You are viewing a plain text version of this content. The canonical link for it is here.
Posted to reviews@kudu.apache.org by "Adar Dembo (Code Review)" <ge...@cloudera.org> on 2019/07/10 07:02:40 UTC

[kudu-CR] [metrics] Merge metrics by the same attribute

Adar Dembo has posted comments on this change. ( http://gerrit.cloudera.org:8080/13580 )
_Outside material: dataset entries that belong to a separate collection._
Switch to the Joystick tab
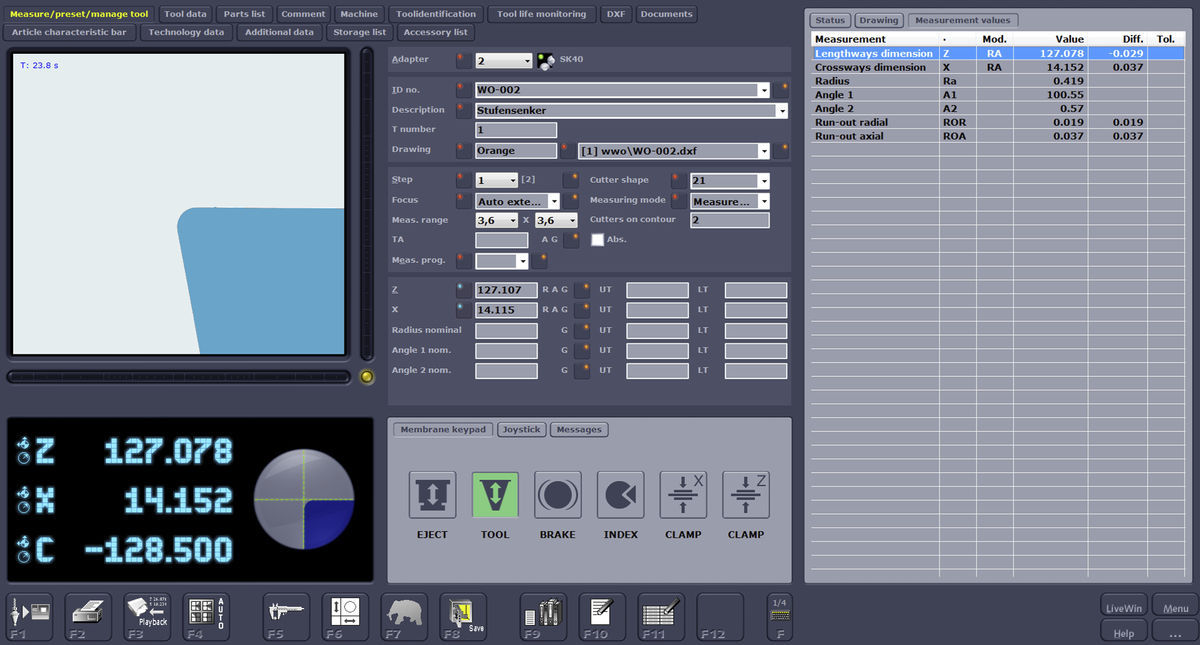 tap(521, 429)
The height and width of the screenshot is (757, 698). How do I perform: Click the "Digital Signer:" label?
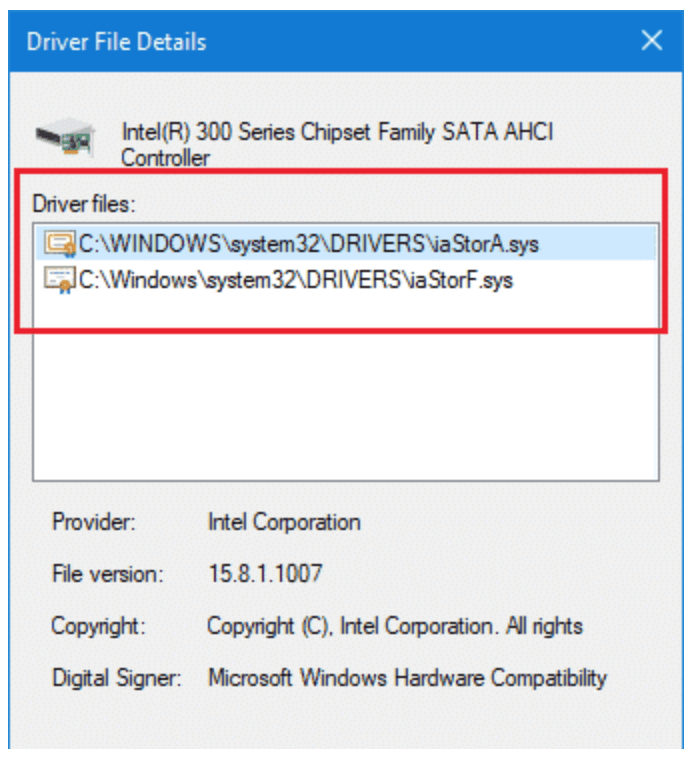[116, 678]
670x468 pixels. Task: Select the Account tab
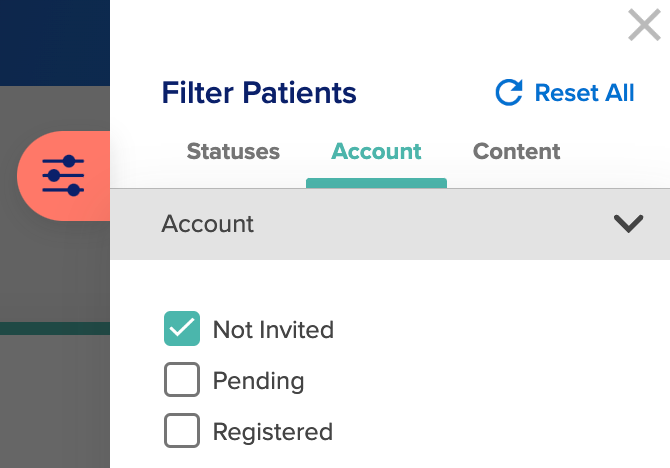(x=376, y=151)
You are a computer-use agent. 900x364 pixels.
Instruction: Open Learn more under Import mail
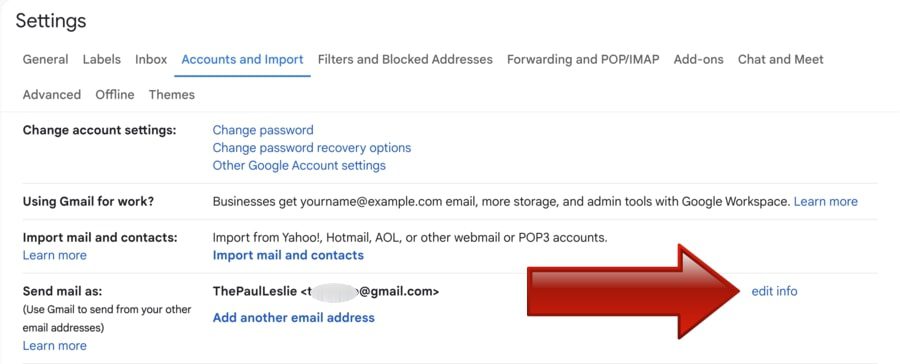tap(55, 255)
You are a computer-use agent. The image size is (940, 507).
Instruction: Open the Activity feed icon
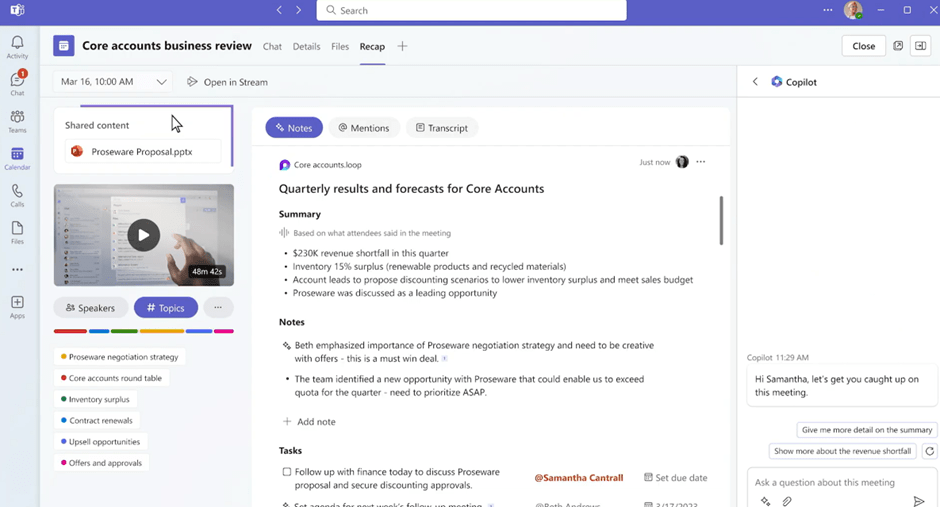click(x=17, y=47)
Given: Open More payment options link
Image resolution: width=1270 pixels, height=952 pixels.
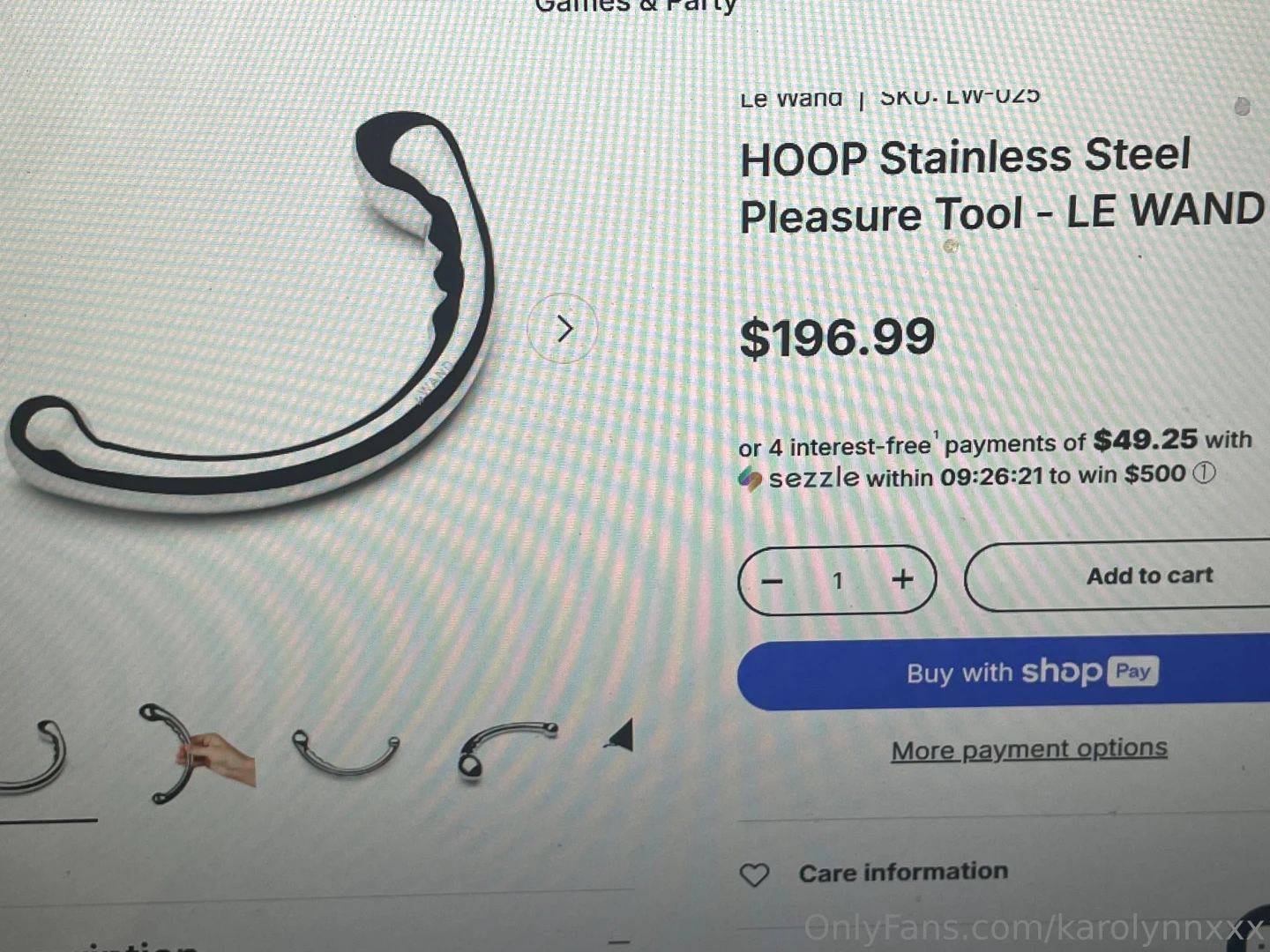Looking at the screenshot, I should [x=1029, y=749].
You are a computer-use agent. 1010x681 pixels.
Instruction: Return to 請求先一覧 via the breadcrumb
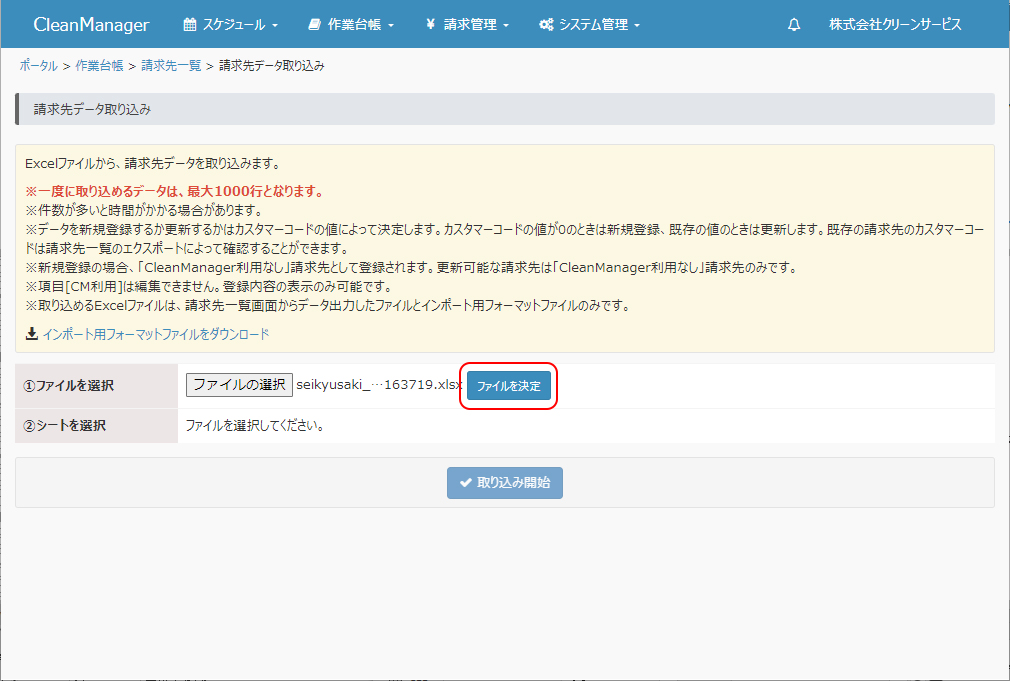(171, 66)
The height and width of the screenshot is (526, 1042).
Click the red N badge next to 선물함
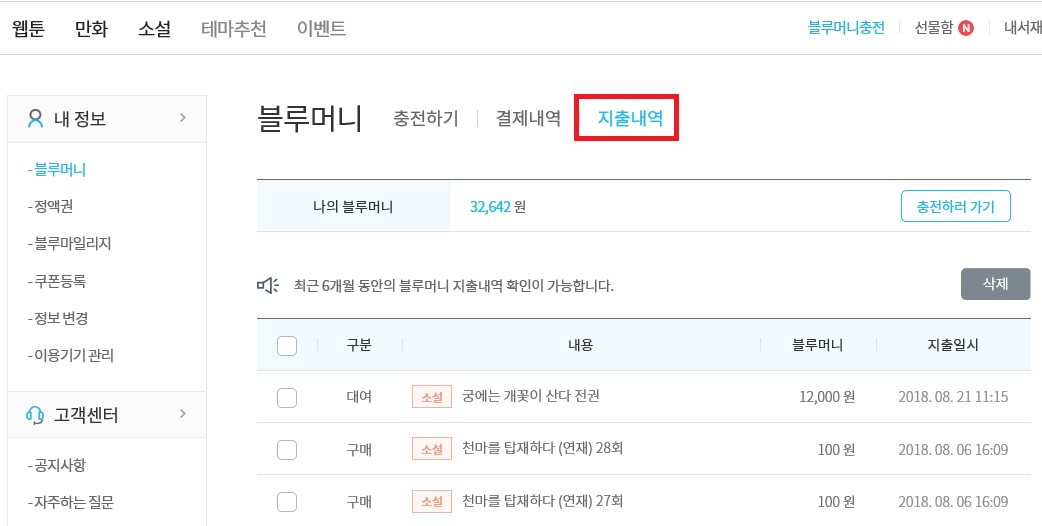(966, 28)
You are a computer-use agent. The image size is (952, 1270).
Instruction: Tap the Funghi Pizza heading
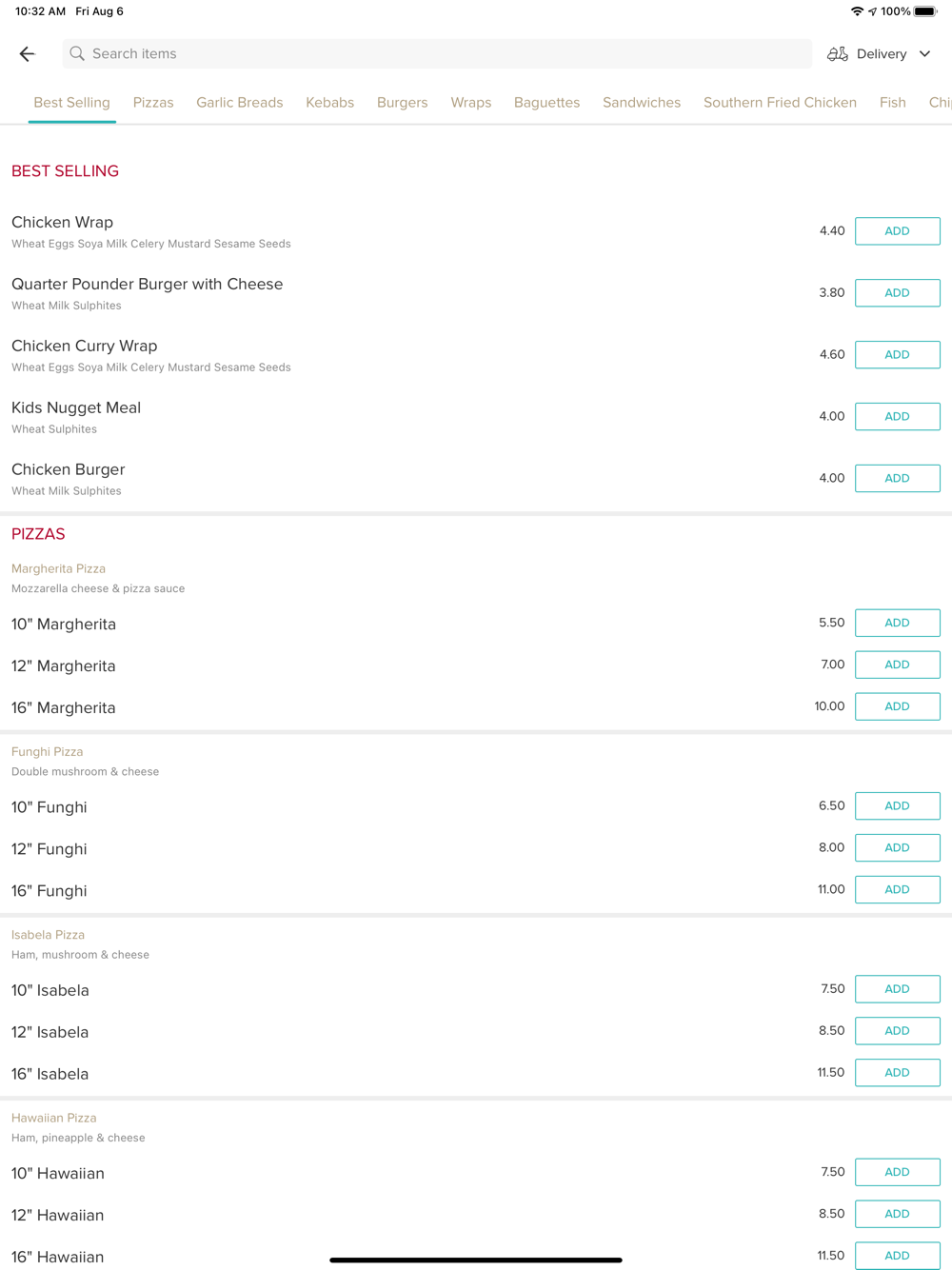tap(48, 752)
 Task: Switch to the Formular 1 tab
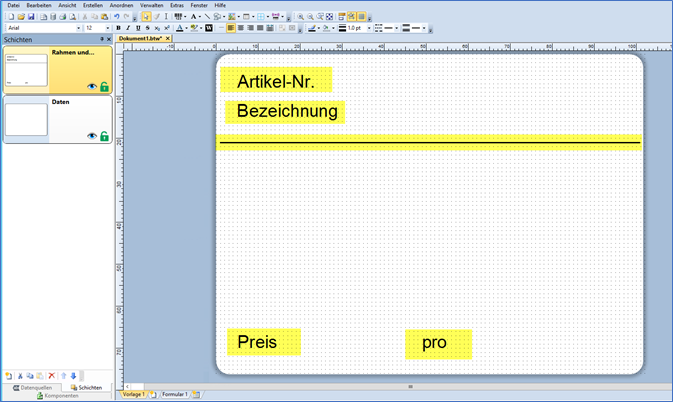coord(174,395)
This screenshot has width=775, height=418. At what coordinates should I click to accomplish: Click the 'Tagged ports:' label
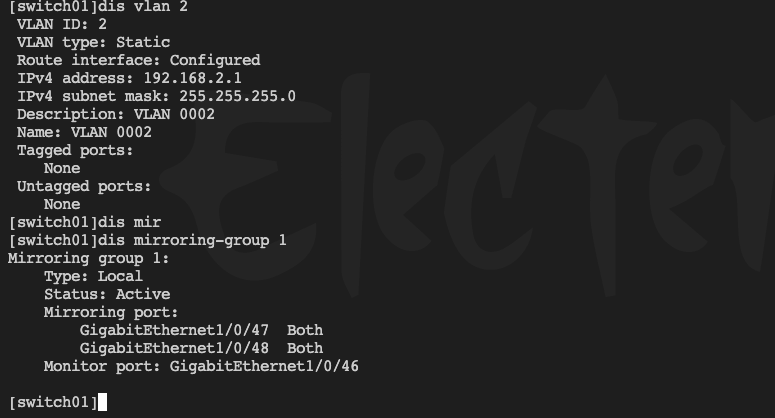[x=75, y=150]
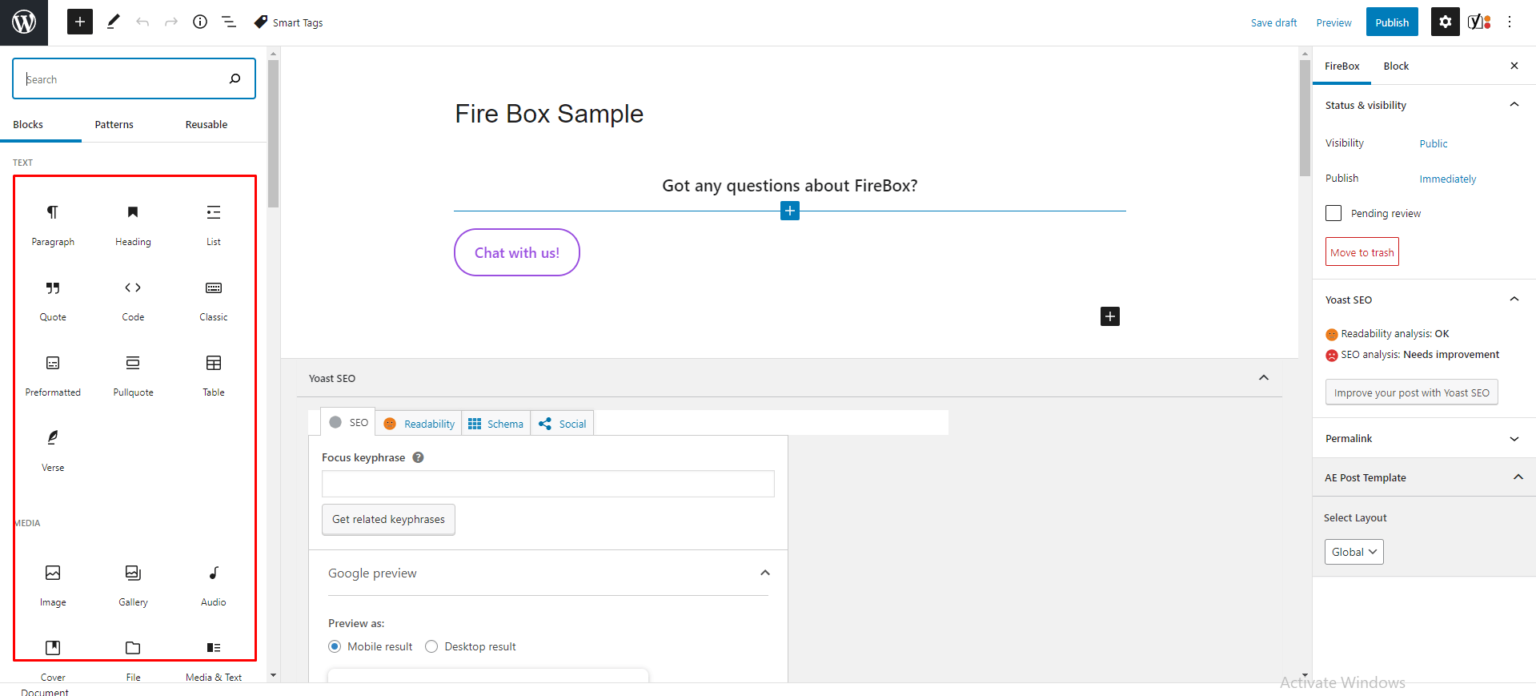Collapse the Status & visibility section

coord(1513,104)
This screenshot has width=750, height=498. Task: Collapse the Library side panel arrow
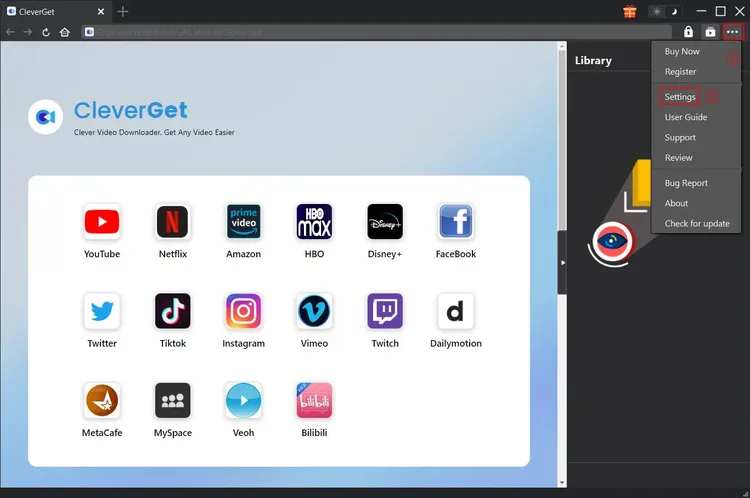coord(562,262)
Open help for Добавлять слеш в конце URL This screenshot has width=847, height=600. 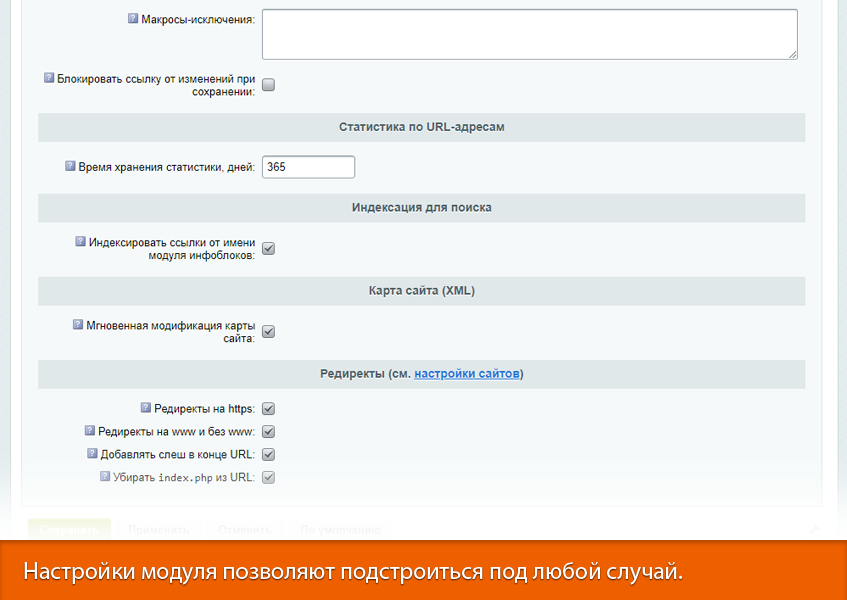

Change subject: [metrics] Merge metrics by the same attribute
......................................................................


Patch Set 5:

(37 comments)

I didn't review metrics-test.cc yet.

http://gerrit.cloudera.org:8080/#/c/13580/5/src/kudu/server/default_path_handlers.cc
File src/kudu/server/default_path_handlers.cc:

http://gerrit.cloudera.org:8080/#/c/13580/5/src/kudu/server/default_path_handlers.cc@353
PS5, Line 353:     if (entity_type == "tablet") {
             :       // Entities in type of 'tablet' who have the same attribute of 'table_name' will be merged
             :       // to a new entity with type 'table' and id the value of 'table_name'.
             :       EmplaceIfNotPresent(&opts.merge_attributes_by_entity_type, entity_type,
             :           new MetricJsonOptions::MergeAttributes("table", "table_name"));
             :     }
This leaks table/tablet concepts into the server/ module, which, like util/ should remain generic.


http://gerrit.cloudera.org:8080/#/c/13580/5/src/kudu/util/hdr_histogram-test.cc
File src/kudu/util/hdr_histogram-test.cc:

http://gerrit.cloudera.org:8080/#/c/13580/5/src/kudu/util/hdr_histogram-test.cc@133
PS5, Line 133:   hist.Merge(other);
Should ASSERT_TRUE here.


http://gerrit.cloudera.org:8080/#/c/13580/5/src/kudu/util/hdr_histogram-test.cc@137
PS5, Line 137:   ASSERT_EQ(hist.MinValue(), std::min(old.MinValue(), other.MinValue()));
             :   ASSERT_EQ(hist.MaxValue(), std::max(old.MaxValue(), other.MaxValue()));
Maybe just test for 1 and 250 here instead? Would be clearer.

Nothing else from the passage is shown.